Closed huddlej closed 1 month ago
This approach keeps a separate metadata file per segment to simplify replacement of fauna download logic in the original workflow and allow existing rules that expect segment-specific metadata (e.g., add segment counts, etc.) to work without additional changes.
This doesn't have to be part of this PR, but a nicer interface to aim towards would be using a single metadata file and adding the segment counts to that file. Would simplify the snakemake workflow a bit. I'm not sure whether metadata fields would have to be joined across the inputs (i.e. is there metadata that's only supplied for some segments and not others).
@jameshadfield Good call. The first commit was my attempt to get S3-based data working without breaking any downstream steps in the workflow. But @trvrb had the same request for a single metadata file, so I'll try this out for this PR. Maybe we can chat tomorrow about specifics, though?

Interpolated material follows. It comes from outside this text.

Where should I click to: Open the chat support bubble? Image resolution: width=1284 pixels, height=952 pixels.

In the mean time, I'll also fix the paths to input data for the CI builds.
I think we can plan to merge this PR when we're happy with it to include a single metadata file on S3. Then in a separate PR we can update the workflow to use S3 files and switch to using a single metadata file.
Description of proposed changes
Replaces workflow logic for downloading data from fauna with 1) a custom workflow that downloads from fauna, parses sequences and metadata, and uploads to S3 and 2) new main workflow logic to download parsed sequences/metadata from S3 and filter to the requested subtype before continuing the rest of the workflow.

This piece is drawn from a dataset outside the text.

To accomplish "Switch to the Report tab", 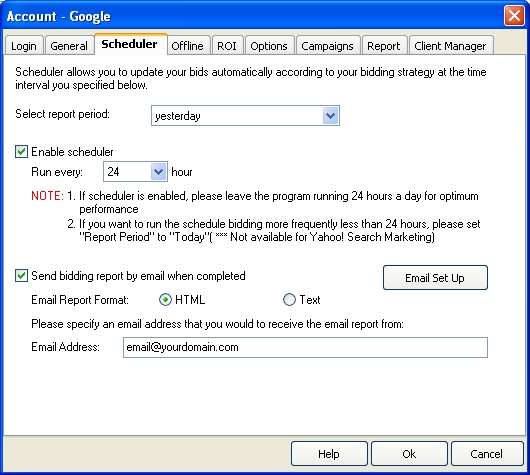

One major change from this implementation is the replacement of one metadata file per subtype and segment with a single metadata file across all segments. The metadata file includes a
n_segments
column with the number of segment sequences available for each metadata record which allows the original "same strains" path through the phylogenetic workflow to work.To run upload to S3:
See the ingest README for more details.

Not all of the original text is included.